Hace poco me mudé de país. Sí, como si fuese posible reducir todo lo que eso significa a cinco sílabas: mu-dar de pa-ís, como mudar de piel. Nunca había vivido más de un par de meses por fuera de casa -que es la de mi madre- por cuestión de unas buenas vacaciones, así que desde el comienzo pensar en irme por completo sonó como toda una aventura.
Me emocionaba tanto como llegaba a asustarme: nuevo trabajo, nueva casa, nuevos amigos, nueva comida, nuevas costumbres, nuevas soledades, nuevos amores, nuevas rutinas. Irme solo significaba renunciar a la comodidad de lo conocido y sabido, de lo manipulable. Renunciar al control de saber qué estaba pasando y probablemente qué iba a pasar, aunque eso generara algo de expectativa y preocupación a pesar de la aburrición de tenerlo todo casi resuelto. Pero mucho más, significaba renunciar a una vieja versión de mí para construir una nueva, porque de nada valía partir si mi mayor equipaje era cargar conmigo.

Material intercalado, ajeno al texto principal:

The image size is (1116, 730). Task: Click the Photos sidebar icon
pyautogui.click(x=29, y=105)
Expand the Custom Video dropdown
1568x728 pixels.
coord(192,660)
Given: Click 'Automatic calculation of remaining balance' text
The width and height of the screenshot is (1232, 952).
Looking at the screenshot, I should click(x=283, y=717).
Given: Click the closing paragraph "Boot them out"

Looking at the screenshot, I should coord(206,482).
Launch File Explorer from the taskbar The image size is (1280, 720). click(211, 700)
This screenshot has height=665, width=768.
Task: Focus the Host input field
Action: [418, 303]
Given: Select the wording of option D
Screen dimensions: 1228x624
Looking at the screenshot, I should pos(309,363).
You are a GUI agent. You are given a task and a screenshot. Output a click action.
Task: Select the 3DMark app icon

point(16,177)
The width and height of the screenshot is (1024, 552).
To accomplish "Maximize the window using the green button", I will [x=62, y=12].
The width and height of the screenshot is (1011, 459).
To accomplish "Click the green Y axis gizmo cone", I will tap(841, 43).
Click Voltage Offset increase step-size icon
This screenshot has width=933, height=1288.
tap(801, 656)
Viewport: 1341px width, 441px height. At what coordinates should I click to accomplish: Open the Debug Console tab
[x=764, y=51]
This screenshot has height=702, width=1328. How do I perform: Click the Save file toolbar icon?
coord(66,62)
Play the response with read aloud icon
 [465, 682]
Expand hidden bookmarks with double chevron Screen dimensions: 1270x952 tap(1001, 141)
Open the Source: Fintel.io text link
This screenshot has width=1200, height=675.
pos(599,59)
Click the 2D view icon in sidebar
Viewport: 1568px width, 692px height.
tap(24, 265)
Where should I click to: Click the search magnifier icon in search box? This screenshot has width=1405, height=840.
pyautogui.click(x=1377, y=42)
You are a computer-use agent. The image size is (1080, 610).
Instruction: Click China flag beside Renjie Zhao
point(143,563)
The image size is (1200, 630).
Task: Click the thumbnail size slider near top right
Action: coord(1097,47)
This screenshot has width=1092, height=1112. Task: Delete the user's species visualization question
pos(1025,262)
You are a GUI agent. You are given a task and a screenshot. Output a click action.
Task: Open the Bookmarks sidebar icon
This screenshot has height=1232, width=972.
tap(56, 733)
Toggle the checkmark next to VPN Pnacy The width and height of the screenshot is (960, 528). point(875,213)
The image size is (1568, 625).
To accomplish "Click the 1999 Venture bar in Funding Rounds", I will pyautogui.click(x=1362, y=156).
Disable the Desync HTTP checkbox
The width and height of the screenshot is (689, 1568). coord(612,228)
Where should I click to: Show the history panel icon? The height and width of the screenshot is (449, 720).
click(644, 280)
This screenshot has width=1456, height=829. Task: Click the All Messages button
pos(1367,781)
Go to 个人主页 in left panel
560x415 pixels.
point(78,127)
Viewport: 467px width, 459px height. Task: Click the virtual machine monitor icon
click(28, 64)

Bien sabía que estaría lejos, pero podía estar mucho más cerca de mí, de la oportunidad de construir mi vida sin reglas. De conocer mis formas y crear una relación tan íntima conmigo y mi deseo que la única que pudiese criticarlo y discutir sobre ello fuese yo. Más cerca de mi mujer soñada: una independiente, apasionada y en completo disfrute de su vida única. Un mudar de alma. De fugarme con una nueva yo.
Entonces alguien me enseñó que hay dos tipos de miedos: uno, ese que sientes antes de saltar del bungee: excitante, novedoso. Y el otro, el paralizador, el que te anula.
Entonces decidí que cada miedo que sintiera de ahora en adelante sería excitante: tal vez un aviso de una próxima caída libre o de un despegue inesperado, pero ambos llenos de adrenalina y algo nuevo por aprender. Nos pasamos la vida en un ridículo esfuerzo por evitar los cambios y las despedidas y se nos olvida que los mejores aprendizajes se viven cuando soltamos. Suceden para recordarnos que la vida no consiste en tener certezas ni posesiones sino en disfrutar el fluir en un completo estado de resiliencia. Que tal vez la existencia humana es menos pretenciosa y solo consiste en tomar y soltar todo el tiempo, como la respiración.
Ahora elijo que mis miedos sean excitantes y me lleven a lugares inesperados, a situaciones incontrolables que cuestionen todo lo que he sido y siempre pensé. Elijo comenzar a vivir por el placer de la zozobra. Vivir por el deseo de darlo todo, de amar y amarme, de poner el corazón en cada acto, cada momento, cada ser. De planear menos y vibrar más. De vivir. De mudar el alma, como de piel, como de país.